- EXERCISE PROMPT -
Copy nothing before the line containing "Free PanOxyl Pore". Reproduce that line and all that follow, exactly, through the end of the records.

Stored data
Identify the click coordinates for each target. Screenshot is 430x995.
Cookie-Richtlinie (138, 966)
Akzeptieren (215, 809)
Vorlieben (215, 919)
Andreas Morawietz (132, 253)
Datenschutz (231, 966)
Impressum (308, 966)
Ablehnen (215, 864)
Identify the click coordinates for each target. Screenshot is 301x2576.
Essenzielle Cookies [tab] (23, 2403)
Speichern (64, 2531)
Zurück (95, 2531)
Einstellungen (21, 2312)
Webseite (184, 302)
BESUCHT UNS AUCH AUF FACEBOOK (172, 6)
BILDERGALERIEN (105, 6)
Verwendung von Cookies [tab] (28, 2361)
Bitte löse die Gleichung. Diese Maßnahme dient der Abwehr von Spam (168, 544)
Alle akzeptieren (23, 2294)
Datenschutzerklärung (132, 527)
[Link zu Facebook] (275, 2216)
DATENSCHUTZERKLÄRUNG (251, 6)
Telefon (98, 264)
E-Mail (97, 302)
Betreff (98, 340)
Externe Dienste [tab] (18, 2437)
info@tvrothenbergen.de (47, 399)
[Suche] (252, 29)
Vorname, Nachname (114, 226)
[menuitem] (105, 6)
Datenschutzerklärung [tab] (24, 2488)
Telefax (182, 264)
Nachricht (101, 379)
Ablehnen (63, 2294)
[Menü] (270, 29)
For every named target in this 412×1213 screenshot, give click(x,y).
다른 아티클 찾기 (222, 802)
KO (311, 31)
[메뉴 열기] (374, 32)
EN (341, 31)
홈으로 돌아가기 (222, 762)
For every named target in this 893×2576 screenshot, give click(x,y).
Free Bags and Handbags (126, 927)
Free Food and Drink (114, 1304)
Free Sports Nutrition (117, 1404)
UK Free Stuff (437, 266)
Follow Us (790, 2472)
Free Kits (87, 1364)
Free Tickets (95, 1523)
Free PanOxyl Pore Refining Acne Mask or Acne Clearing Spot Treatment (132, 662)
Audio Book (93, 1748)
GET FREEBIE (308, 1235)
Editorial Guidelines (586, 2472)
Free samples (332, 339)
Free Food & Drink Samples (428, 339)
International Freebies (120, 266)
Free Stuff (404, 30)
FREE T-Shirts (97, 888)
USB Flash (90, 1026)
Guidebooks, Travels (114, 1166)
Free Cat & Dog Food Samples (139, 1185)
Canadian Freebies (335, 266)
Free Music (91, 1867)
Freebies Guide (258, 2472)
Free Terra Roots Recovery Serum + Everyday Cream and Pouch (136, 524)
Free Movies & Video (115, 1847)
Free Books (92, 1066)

- RESPONSE TO THE TASK -
Free PanOxyl Pore Refining Acne Mask or Acne Clearing Spot Treatment (132, 662)
Audio Book (93, 1748)
GET FREEBIE (308, 1235)
Editorial Guidelines (586, 2472)
Free samples (332, 339)
Free Food & Drink Samples (428, 339)
International Freebies (120, 266)
Free Stuff (404, 30)
FREE T-Shirts (97, 888)
USB Flash (90, 1026)
Guidebooks, Travels (114, 1166)
Free Cat & Dog Food Samples (139, 1185)
Canadian Freebies (335, 266)
Free Music (91, 1867)
Freebies Guide (258, 2472)
Free Terra Roots Recovery Serum + Everyday Cream and Pouch (136, 524)
Free Movies & Video (115, 1847)
Free Books (92, 1066)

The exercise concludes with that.